Variety notes that machine learning tools have been used widely by recent films and that the Academy is considering making optional disclosure rules mandatory. The outlet reports:
The Academy currently offers an optional disclosure form for AI use, but Governors and Branch executive committees are now investigating how AI is used in each branch with an eye toward making disclosure mandatory in the 2026 Oscars rules, which are expected to be published in April.
The Brutalist is about the fictional László Tóth, a Jewish architect from Hungary who survives a Nazi concentration camp and, after the conclusion of WWII, travels to America, where he becomes entangled with the dealings of a wealthy business magnate. News of the movie’s use of AI tools came to the surface shortly after the film was nominated for ten Oscars. The controversy was spurred by an interview that the film’s editor, Dávid Jancsó, gave to RedShark News. Jancśo explained that the production had actually hired the Ukrainian software company Respeecher to make the film’s actors sound like they had authentic Hungarian accents. The film also apparently used AI to create some of the architectural blueprints that appear in the film.

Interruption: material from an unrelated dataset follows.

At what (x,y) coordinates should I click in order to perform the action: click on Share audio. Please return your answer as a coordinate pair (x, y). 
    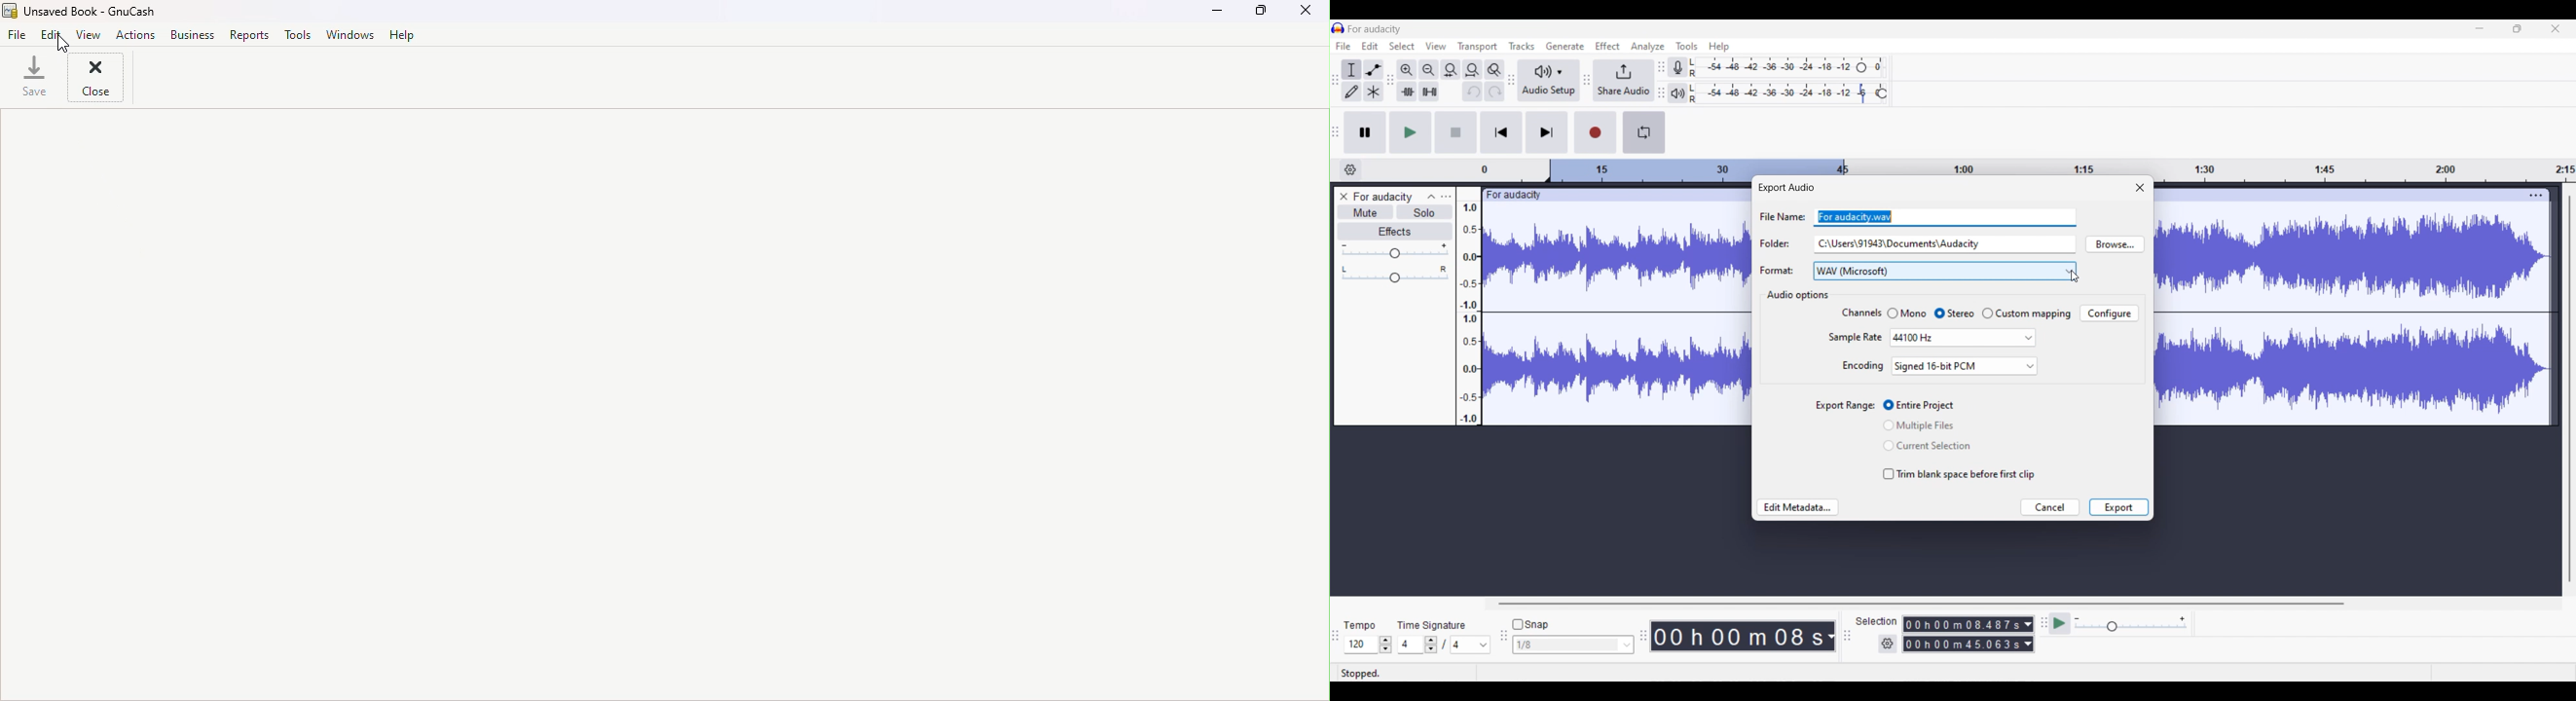
    Looking at the image, I should click on (1623, 80).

“It is controversial in the industry to talk about AI, but it shouldn’t be,” Jancsó told the outlet. “We should be having a very open discussion about what tools AI can provide us with. There’s nothing in the film using AI that hasn’t been done before. It just makes the process a lot faster. We use AI to create these tiny little details that we didn’t have the money or the time to shoot.”
AI has been a conundrum for Hollywood, and the industry doesn’t seem to know whether to ban the tools or adopt them. Last year, OpenAI headed to Hollywood in an attempt to sell studios on its video-generation technology, Sora. Martin Scorsese’s gangster epic, The Irishman, also famously attempted to use deepfake-like technologies to de-age the film’s actors for flashbacks. Despite the slow creep of new forms of automation into the filmmaking process, there has been little evidence to suggest that what audiences want is more of it in their movies.